◆ **Exercise details**
Copy out the entries from the line with "Switch to the tabPage2 tab" to the line with "Image resolution: width=401", leaving out the pictures.

◆ **Task data**
==============================

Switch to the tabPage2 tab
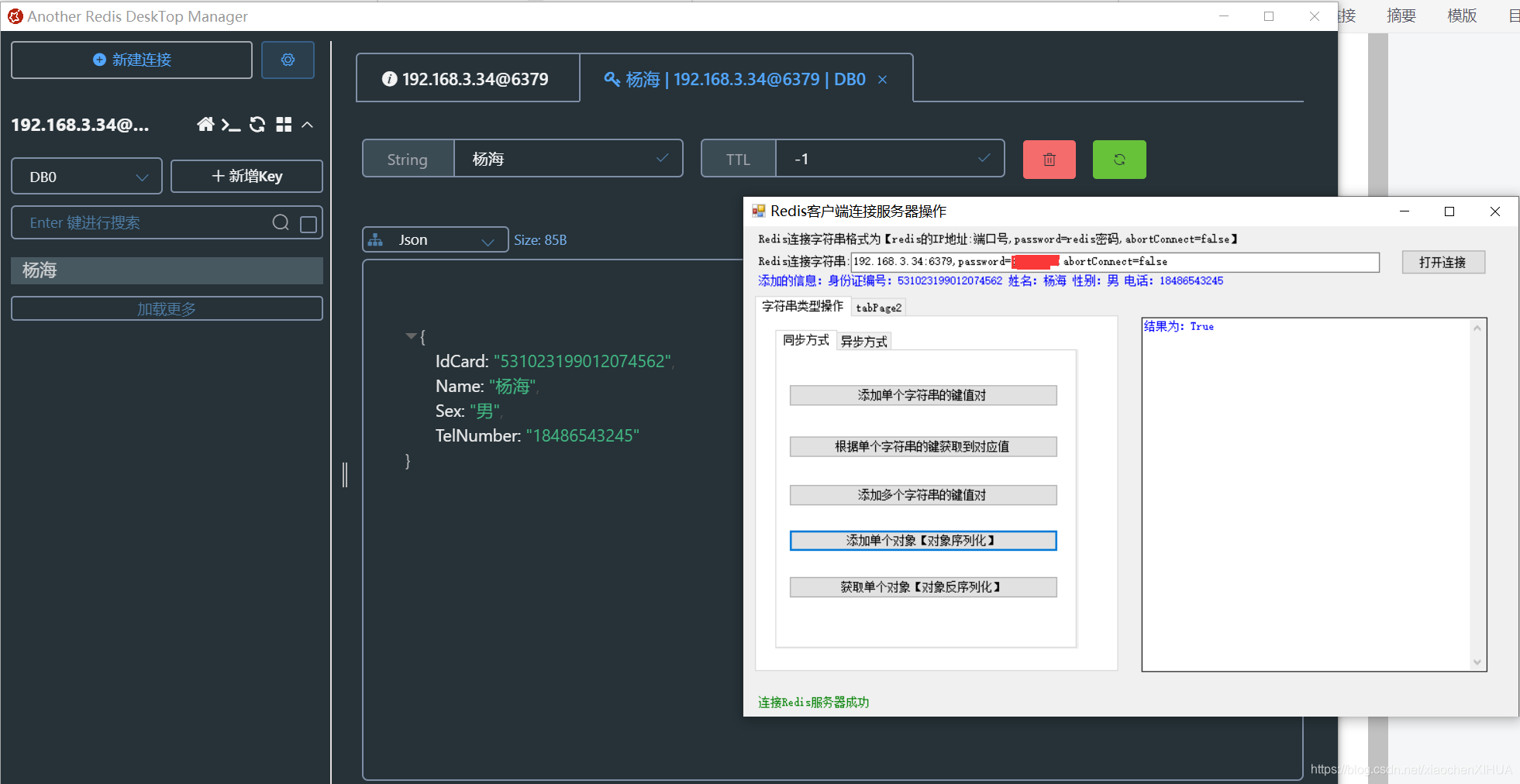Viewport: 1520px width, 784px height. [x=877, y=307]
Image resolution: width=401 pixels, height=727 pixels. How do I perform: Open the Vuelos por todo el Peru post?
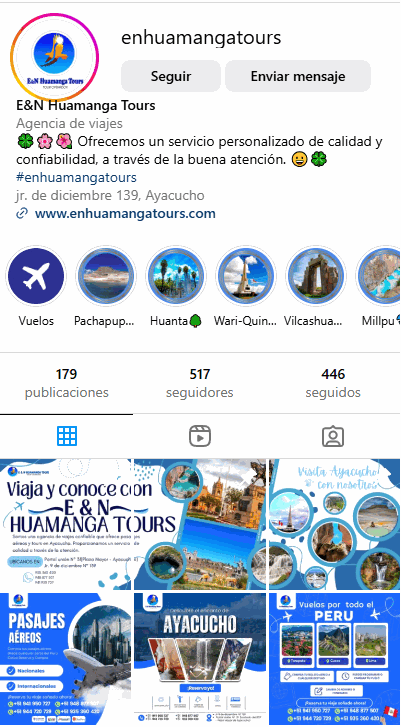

==============================

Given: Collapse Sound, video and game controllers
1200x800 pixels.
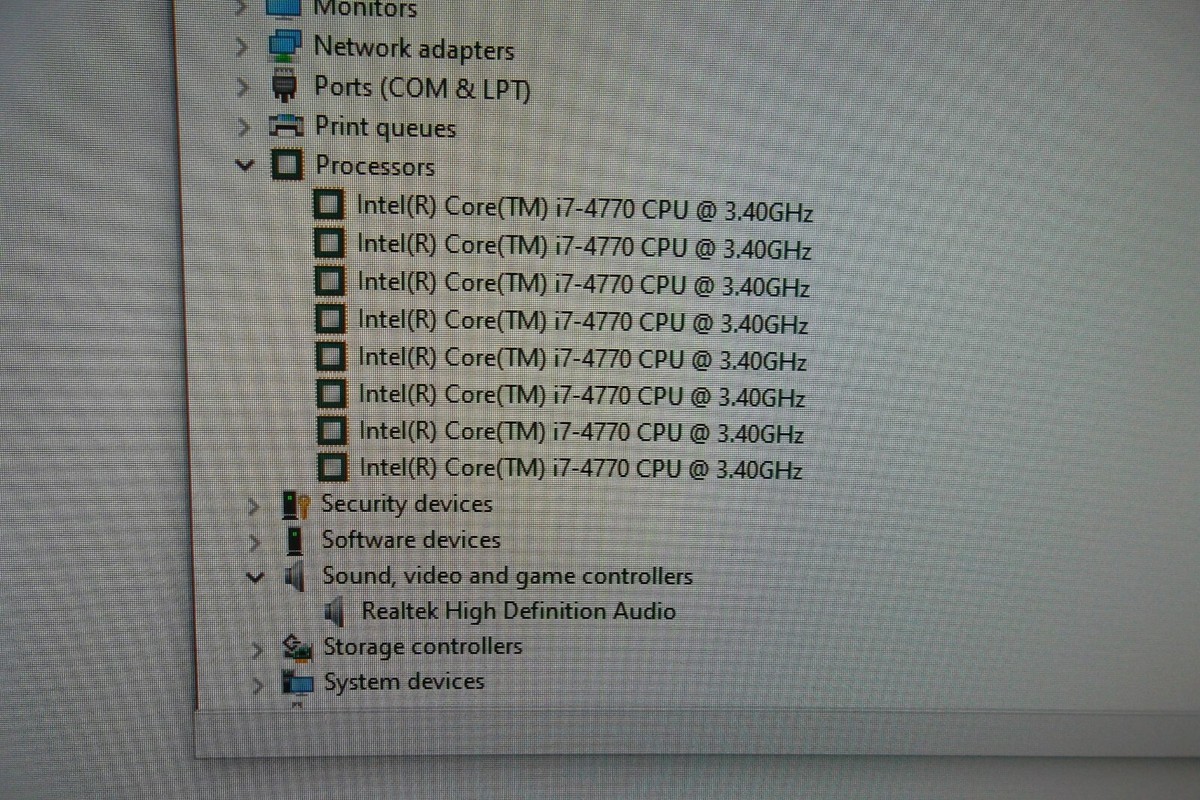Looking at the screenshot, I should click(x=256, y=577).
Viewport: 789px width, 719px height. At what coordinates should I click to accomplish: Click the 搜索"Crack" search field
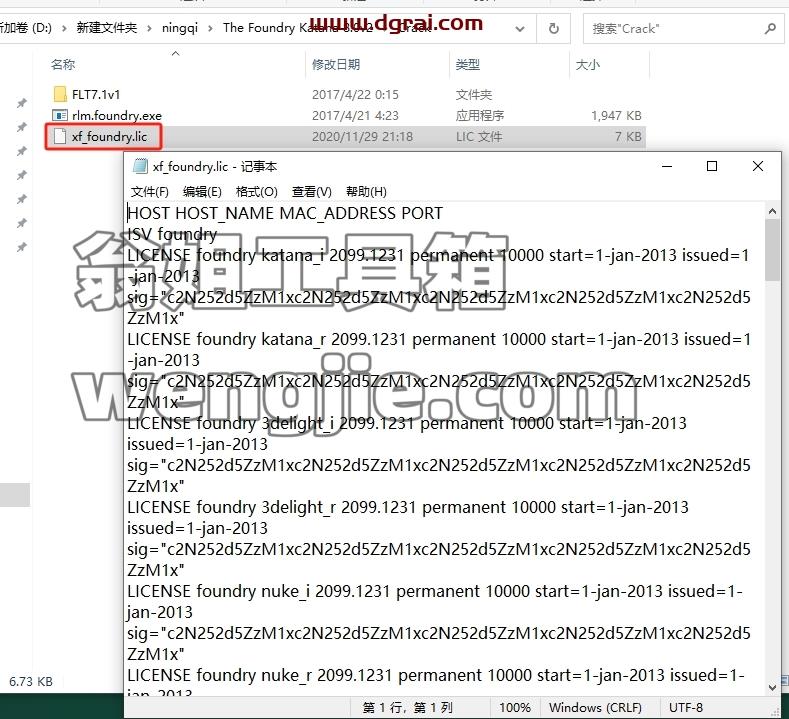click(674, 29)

==============================

◆ **Result of this exercise**
Switch to the tabPage2 tab
Viewport: 1520px width, 784px height. [x=877, y=307]
Image resolution: width=401 pixels, height=727 pixels. How do I perform: Open the Vuelos por todo el Peru post?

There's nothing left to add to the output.